Published in: on October 6, 2008 at 6:35 pm  Leave a Comment  

Paper on IV Maccabees: Philo on Sports

I read the following in Philo’s Life of Moses II 211. The translation is from C.D. Yonge, The Works of Philo (United States: Hendrickson, 1993).

“For this reason the all-great Moses thought fit that all who were enrolled in his sacred polity should follow the laws of nature and meet in a solemn assembly, passing the time in cheerful joy and relaxation, abstaining from all work, and from all arts which have a tendency to the production of anything; and from all business which is connected with the seeking of the means of living, and that they should keep a complete truce, abstaining from all laborious and fatiguing thought and care, and devoting their leisure, not as some persons scoffingly assert, to sports, or exhibitions of actors and dancers, for the sake of which those who run madly after theatrical amusements suffer disasters and even encounter miserable deaths, and for the sake of these the most dominant and influential of the outward senses, sight and hearing, make the soul, which should be the heavenly nature, the slave of the senses” (509-510).

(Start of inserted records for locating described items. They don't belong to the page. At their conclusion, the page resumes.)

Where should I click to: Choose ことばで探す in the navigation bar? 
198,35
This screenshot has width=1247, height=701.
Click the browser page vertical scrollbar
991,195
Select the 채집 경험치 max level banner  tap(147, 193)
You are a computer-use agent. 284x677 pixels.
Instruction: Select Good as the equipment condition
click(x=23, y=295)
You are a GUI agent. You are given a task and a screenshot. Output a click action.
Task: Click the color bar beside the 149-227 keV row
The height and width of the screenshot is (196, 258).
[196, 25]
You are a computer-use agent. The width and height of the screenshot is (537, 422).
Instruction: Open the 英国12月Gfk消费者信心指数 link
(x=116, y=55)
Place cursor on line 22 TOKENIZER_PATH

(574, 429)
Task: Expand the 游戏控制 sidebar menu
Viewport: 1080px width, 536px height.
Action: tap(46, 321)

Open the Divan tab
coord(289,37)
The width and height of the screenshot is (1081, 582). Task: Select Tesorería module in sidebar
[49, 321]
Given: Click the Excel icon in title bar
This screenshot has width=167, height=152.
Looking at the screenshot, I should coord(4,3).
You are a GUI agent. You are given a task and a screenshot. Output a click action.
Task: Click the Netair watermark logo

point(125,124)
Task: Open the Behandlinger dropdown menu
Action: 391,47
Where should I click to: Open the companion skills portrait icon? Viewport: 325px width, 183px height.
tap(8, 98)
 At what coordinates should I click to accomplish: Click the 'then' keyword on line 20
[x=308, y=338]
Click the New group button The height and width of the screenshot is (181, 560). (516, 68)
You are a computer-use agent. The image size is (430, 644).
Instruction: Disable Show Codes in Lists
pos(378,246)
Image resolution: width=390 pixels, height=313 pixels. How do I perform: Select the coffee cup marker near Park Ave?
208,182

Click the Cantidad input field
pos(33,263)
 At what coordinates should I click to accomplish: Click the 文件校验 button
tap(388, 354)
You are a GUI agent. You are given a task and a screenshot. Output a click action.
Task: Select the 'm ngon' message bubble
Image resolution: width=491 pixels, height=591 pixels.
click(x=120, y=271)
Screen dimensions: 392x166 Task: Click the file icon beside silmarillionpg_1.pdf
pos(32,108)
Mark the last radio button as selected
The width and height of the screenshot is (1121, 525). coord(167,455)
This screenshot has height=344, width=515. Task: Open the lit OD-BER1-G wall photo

Philo criticizes sports, as if they go against the aim of the Mosaic politeia. Of course, he does so for Stoic reasons–sports make people a slave to the senses–but it’s interesting that we have another person here who views them as contrary to the law. II and IV Maccabees seem to as well, as does Josephus. So maybe that’s why Jason’s gymnasium violated the Jews’ politeia, according to II and IV Maccabees.

I’m close to actually writing this paper, I think. This coming Sunday, I’ll want to check out that reference in which the Pharisees accuse the Hasmoneans of violating the politeia. Maybe I’ll find it online. If not, I’ll get it from my school’s library.